OMG, I feel like Susan Hayward in I’ll Cry Tomorrow. You know, the movie with the greatest tagline EVER: ” Filmed on location; inside a woman’s soul.” At one point Hayward’s character, Lilian Roth, has it all–fame, fortune, a thriving career, and a stable of gay men to style her fabulous wardrobe.
Then–poof–and the puffs are gone. (Sorry I’m mixing my FagHag movies here.)
I backfill here to get you up to speed: just a couple of weeks ago Les Boys over at Gay List Daily ran their first their “Hooray for Hags” profile which featured me. Today I wake up to find they are recommening THIS!
Oh, I’m spinning out. My inner-Lilian is coming forward: “I can’t be anything except what I am! Look, look–what did you drop that bottle for? What are you trying to do, drive me crazy? Go on, GET THE BOTTLE! GET IT NOW!”
(Exit stage left.)
Forget Susan Hayward; think Kelly Klein Revenge and resume your 80s appetite for hard body athletes whose granite abs chipped your post-pop-on silk (and later gel) tipped nails so often, your bedroom reeked of Sue Pree.

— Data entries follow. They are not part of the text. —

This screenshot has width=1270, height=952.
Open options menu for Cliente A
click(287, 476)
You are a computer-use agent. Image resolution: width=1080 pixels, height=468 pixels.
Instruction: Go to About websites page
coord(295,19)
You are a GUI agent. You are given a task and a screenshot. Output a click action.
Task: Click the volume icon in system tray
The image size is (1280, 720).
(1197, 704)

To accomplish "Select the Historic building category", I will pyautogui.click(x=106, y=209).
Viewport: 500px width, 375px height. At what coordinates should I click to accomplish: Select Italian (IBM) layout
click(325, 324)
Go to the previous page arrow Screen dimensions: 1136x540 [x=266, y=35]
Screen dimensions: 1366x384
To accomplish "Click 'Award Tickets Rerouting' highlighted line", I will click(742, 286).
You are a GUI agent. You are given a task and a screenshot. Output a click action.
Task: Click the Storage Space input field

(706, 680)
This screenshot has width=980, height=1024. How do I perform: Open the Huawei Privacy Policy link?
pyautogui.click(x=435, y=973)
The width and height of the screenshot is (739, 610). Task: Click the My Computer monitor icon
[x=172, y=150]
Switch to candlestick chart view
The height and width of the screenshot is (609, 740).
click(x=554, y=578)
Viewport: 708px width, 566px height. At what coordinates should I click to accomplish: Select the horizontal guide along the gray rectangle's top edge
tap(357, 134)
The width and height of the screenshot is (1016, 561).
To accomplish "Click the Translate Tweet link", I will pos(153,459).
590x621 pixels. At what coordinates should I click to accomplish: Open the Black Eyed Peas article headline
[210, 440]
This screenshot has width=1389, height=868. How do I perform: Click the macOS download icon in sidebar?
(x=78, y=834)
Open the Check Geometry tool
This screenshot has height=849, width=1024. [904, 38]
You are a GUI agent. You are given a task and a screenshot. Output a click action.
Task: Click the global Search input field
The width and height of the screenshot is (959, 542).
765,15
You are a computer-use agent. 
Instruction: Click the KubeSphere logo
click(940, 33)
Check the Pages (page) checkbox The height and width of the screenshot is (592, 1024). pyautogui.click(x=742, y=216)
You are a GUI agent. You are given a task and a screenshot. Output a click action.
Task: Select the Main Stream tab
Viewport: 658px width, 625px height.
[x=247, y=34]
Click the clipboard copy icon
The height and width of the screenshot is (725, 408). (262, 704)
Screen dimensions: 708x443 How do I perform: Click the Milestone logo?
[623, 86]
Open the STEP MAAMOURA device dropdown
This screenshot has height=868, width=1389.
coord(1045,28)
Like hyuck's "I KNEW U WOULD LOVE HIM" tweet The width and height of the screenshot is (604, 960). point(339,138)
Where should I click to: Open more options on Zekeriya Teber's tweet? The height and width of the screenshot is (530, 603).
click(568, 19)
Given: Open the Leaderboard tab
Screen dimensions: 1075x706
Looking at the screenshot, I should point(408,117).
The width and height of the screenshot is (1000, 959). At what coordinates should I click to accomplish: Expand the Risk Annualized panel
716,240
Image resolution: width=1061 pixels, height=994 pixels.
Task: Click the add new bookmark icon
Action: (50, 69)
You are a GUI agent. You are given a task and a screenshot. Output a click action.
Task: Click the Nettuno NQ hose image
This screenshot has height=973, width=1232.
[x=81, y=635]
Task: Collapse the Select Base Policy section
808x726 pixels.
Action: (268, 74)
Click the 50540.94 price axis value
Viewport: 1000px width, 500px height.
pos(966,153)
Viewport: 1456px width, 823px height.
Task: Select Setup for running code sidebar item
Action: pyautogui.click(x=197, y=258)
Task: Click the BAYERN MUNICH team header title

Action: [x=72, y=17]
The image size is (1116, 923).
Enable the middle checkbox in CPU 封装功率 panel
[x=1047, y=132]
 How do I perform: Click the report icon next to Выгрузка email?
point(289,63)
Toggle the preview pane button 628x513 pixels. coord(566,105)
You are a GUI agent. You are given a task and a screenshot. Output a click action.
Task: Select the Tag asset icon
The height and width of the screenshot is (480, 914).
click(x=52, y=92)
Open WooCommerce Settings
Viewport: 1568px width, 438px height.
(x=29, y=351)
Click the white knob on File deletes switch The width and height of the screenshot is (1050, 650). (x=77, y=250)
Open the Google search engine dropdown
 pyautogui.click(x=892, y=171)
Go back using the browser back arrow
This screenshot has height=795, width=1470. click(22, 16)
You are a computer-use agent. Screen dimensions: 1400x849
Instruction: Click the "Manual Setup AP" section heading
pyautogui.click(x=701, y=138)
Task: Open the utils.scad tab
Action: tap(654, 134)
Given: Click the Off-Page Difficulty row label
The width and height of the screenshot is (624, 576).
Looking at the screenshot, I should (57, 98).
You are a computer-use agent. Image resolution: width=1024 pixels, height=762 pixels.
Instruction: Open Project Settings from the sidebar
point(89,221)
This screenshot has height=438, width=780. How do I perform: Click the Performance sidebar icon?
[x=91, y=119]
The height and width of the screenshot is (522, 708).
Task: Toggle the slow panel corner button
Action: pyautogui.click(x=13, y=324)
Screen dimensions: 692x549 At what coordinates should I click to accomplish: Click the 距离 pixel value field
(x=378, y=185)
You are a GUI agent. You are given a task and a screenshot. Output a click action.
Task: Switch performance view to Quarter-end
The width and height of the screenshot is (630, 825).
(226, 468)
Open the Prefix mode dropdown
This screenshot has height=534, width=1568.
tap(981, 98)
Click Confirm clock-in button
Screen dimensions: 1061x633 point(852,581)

Oh, sweet fruit fly, our deepest apologies. We saw something shiny and lost our minds for a moment. Typical men.
And don’t worry your pretty head (and shiny apples) for a second about eats.com. It’s a cheap hussy of a critic compared to your restaurant-rating beauty.
GET THE BOTTLE! GET IT NOW! Houseboys.
I love it! If only it was me… I’m so jealous!